Sadly, I don't have a good recommendation for a Discrete Math book, so if you do, please mention it in the comments. Thanks.
This is just a plug, from me, for you to know about processes, threads and concurrency issues. A lot of interviewers ask about that stuff, and it's pretty fundamental, so you should know it. Know about locks and mutexes and semaphores and monitors and how they work. Know about deadlock and livelock and how to avoid them. Know what resources a processes needs, and a thread needs, and how context switching works, and how it's initiated by the operating system and underlying hardware. Know a little about scheduling. The world is rapidly moving towards multi-core, and you'll be a dinosaur in a real hurry if you don't understand the fundamentals of "modern" (which is to say, "kinda broken") concurrency constructs.
The best, most practical book I've ever personally read on the subject is Doug Lea's Concurrent Programming in Java. It got me the most bang per page. There are obviously lots of other books on concurrency. I'd avoid the academic ones and focus on the practical stuff, since it's most likely to get asked in interviews.
You should know at least one programming language really well, and it should preferably be C++ or Java. C# is OK too, since it's pretty similar to Java. You will be expected to write some code in at least some of your interviews. You will be expected to know a fair amount of detail about your favorite programming language.
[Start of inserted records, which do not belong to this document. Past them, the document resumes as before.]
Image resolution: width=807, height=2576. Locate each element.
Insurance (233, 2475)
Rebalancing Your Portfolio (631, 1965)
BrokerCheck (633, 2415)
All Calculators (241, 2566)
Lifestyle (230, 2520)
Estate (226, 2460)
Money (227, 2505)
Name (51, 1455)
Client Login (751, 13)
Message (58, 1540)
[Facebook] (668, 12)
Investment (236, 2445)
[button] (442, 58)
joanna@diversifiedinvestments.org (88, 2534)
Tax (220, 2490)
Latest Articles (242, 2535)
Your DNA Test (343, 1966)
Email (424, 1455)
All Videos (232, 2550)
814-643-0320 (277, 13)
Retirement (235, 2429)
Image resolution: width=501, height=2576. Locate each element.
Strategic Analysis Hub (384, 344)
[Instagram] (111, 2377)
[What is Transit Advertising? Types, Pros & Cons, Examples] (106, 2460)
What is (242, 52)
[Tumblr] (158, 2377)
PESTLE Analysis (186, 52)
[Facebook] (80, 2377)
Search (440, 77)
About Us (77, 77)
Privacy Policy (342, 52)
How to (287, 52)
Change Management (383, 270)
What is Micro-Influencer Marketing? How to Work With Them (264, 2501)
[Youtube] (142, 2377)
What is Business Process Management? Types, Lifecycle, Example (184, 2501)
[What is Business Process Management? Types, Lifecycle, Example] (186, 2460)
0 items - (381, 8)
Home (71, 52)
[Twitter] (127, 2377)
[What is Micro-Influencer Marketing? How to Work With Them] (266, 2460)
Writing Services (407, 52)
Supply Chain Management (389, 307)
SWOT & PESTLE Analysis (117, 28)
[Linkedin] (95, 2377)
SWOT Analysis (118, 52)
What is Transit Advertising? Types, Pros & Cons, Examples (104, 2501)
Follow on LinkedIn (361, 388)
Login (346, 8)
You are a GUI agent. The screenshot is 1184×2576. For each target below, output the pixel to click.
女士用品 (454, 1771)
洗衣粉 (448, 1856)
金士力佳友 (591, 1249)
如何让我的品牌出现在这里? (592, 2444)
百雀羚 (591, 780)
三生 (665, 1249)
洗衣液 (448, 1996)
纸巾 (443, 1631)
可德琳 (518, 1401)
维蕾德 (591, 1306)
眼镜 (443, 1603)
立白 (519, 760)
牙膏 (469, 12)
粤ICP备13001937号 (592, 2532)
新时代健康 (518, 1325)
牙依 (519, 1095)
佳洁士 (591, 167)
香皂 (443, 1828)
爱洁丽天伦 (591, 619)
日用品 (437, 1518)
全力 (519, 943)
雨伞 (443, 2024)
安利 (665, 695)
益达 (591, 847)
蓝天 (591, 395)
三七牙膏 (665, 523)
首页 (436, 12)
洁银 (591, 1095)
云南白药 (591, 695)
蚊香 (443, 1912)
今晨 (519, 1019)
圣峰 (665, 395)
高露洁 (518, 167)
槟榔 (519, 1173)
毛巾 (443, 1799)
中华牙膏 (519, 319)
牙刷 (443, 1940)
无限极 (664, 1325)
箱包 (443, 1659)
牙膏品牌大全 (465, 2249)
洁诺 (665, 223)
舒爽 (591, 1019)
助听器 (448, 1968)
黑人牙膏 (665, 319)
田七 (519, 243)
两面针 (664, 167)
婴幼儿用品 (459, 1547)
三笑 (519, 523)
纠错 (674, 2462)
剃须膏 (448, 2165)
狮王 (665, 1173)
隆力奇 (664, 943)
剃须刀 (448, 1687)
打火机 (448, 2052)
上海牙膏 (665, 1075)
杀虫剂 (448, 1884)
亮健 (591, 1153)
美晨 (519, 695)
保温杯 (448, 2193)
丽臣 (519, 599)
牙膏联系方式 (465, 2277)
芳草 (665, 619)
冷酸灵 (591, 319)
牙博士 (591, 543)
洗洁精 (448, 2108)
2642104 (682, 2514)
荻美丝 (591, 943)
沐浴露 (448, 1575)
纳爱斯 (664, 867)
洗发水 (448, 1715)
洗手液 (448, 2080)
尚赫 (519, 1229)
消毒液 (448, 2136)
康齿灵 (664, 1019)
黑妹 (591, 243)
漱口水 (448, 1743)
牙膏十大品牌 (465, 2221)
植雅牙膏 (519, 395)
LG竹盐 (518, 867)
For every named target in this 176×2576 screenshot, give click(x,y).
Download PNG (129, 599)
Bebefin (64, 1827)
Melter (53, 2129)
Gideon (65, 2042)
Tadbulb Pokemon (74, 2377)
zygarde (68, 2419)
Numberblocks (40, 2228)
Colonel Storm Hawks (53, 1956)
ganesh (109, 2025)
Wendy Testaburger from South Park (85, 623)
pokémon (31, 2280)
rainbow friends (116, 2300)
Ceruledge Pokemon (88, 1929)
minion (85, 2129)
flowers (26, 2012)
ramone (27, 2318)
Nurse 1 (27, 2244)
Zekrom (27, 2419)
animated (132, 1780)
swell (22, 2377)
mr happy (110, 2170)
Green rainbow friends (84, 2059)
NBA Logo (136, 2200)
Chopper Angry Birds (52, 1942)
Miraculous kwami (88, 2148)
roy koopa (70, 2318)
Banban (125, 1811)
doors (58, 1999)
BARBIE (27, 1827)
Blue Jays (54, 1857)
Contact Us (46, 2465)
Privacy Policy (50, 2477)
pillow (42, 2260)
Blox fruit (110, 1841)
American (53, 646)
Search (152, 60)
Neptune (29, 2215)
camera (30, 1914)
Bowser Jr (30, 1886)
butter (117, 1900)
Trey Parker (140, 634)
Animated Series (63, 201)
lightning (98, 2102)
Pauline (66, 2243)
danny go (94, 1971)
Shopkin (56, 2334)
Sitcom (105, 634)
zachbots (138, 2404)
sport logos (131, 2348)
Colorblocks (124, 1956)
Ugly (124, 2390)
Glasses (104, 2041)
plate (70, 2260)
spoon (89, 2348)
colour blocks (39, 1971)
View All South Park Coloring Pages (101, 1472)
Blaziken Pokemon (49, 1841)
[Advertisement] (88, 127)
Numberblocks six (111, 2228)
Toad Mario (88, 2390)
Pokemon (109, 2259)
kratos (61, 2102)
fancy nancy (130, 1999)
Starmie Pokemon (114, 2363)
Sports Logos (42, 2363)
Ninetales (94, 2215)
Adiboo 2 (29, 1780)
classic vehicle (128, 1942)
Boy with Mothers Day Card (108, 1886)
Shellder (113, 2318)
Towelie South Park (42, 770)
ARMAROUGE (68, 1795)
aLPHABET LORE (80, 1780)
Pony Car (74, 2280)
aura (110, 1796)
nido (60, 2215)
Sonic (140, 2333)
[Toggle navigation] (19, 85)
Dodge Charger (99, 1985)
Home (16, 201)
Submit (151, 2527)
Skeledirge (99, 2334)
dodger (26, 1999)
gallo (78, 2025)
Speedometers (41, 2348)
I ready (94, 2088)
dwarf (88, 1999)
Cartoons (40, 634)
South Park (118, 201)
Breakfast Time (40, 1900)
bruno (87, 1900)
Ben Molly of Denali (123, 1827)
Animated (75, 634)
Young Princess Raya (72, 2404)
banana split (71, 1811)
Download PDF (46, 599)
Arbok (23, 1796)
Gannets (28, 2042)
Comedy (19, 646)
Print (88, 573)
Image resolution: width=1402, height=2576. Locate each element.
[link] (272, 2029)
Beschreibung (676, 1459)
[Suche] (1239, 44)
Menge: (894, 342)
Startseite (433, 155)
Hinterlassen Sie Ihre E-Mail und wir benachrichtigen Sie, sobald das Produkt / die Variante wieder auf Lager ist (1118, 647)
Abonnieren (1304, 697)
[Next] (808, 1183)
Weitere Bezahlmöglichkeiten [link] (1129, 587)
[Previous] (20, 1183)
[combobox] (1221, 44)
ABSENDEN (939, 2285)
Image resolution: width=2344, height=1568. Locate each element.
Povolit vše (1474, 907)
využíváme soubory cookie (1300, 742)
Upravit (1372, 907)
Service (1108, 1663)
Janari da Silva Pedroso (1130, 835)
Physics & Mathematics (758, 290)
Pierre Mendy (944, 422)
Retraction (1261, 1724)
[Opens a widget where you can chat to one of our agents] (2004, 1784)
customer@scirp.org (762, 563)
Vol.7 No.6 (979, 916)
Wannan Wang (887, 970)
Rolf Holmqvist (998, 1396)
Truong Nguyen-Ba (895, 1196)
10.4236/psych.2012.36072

Because of the rules I outlined above, it's still possible that you'll get Interviewer A, and none of the stuff you've studied from these tips will be directly useful (except being warmed up.) If so, just do your best. Worst case, you can always come back in 6-12 months, right? Might seem like a long time, but I assure you it will go by in a flash.
The stuff I've covered is actually mostly red-flags: stuff that really worries people if you don't know it. The discrete math is potentially optional, but somewhat risky if you don't know the first thing about it. Everything else I've mentioned you should know cold, and then you'll at least be prepped for the baseline interview level. It could be a lot harder than that, depending on the interviewer, or it could be easy.
It just depends on how lucky you are. Are you feeling lucky? Then give it a try!
Send me your resume
I'll probably batch up any resume submissions people send me and submit them weekly. In the meantime, study up! You have a lot of warming up to do. Real-world work makes you rusty.
I hope this was helpful. Let the flames begin, etc. Yawn.